Sometimes, there’s no escape!

Halloween is one of those times. But it’s Christmas, and putting up the decorations in front of my house that’s the worst. There I am, exposed on the street for hours, having to be friendly and all smiley to everyone who passes by. The lights could be shocking me. The globes may have blown. I may have just hit my thumb with the hammer. It doesn’t matter. This is the “joy to the world” season, so you MUST be nice. That sounds bad, doesn’t it? But you know what I mean. The conversations are often rhetorical and inane. “Nice weather,” “You’re getting into the spirit early,” “Is that a real tree?” You get the picture.

However, my biggest fear is not the stranger — it’s Victor!

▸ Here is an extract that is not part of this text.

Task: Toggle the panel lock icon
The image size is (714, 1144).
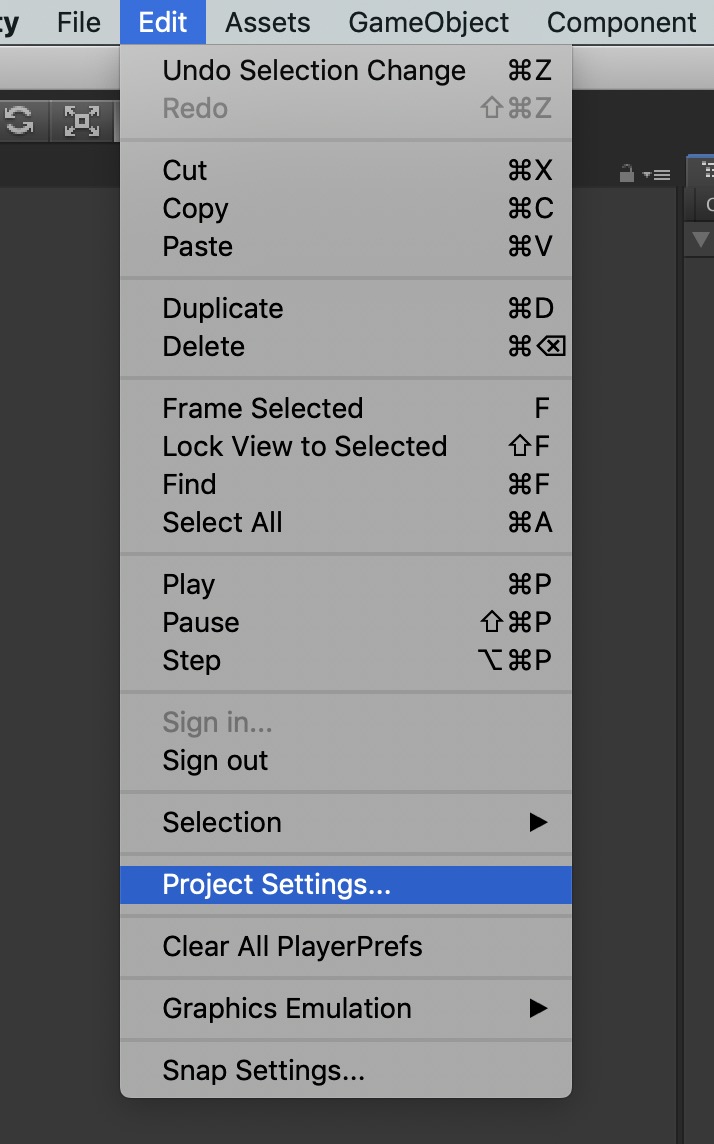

He’s my crazy neighbour from across the road. Now, the conversations with him are never superficial; it’s just that they always leave me with a kind of headache or a disturbing idea that lingers around like a bad smell. So I’ve taken to using extreme measures to minimise the opportunities of chance encounters with Victor. Mainly by taking out the trash at midnight — if it’s not too cold.

But like I said, it’s Christmas, so there’s no escape.

There I was, up on the ladder. Hanging the Christmas lights over the garage door and hoping I would find all the nails from last year. I must have been very engrossed in the job because I never heard his footsteps.

“Hey, Andrew. Merry Christmas. Putting up the lights, I see.” Yes, you guessed it. It was Victor.

“Oh, hi, Victor. Happy holidays to you. Yes, you caught me. Seems this is the most exercise I get every year. What do they say — the lights don’t hang themselves!” I secretly hoped he’d have some story about Elon Musk’s new self-hanging Christmas lights. Now, that would be one to which I gladly listen.

But alas, it was not to be.

I finished fixing the last light, and then, from my elevated vantage point, I could see Victor was clutching a small Christmas present. “What’s that you’ve got there, Victor?” I enquired.

“Oh, this is a little something for you, Andrew. Just my way of saying ‘thank you’ for all the lattes and cookies you’ve given me over the year. You’ve been such a good neighbour to me.” Now I was feeling a smidge guilty. Victor’s heart was in the right place. I climbed down the ladder, and once I was safely on terra firma again, he handed me the present, adding, “Merry Christmas.”

I had no choice, “Thanks, Victor. Coffee?”

Soon enough, we were inside, sitting at my dining table — Victor with his Brazilian latte and me with my steaming black coffee. I’d laid out some chocolate chip cookies and a bowl of mixed Christmas sweets. Three long red candles with some holly and tinsel wrapped around the base of a golden candelabrum stood in the middle of the table. Victor’s present was also there, just off to my right. It was a small box wrapped in exquisite paper. Primarily red, it had an intricate design of multi-coloured Christmas symbols — pine trees, candy canes, presents, bows, sleighs, reindeer, and, of course, Santa.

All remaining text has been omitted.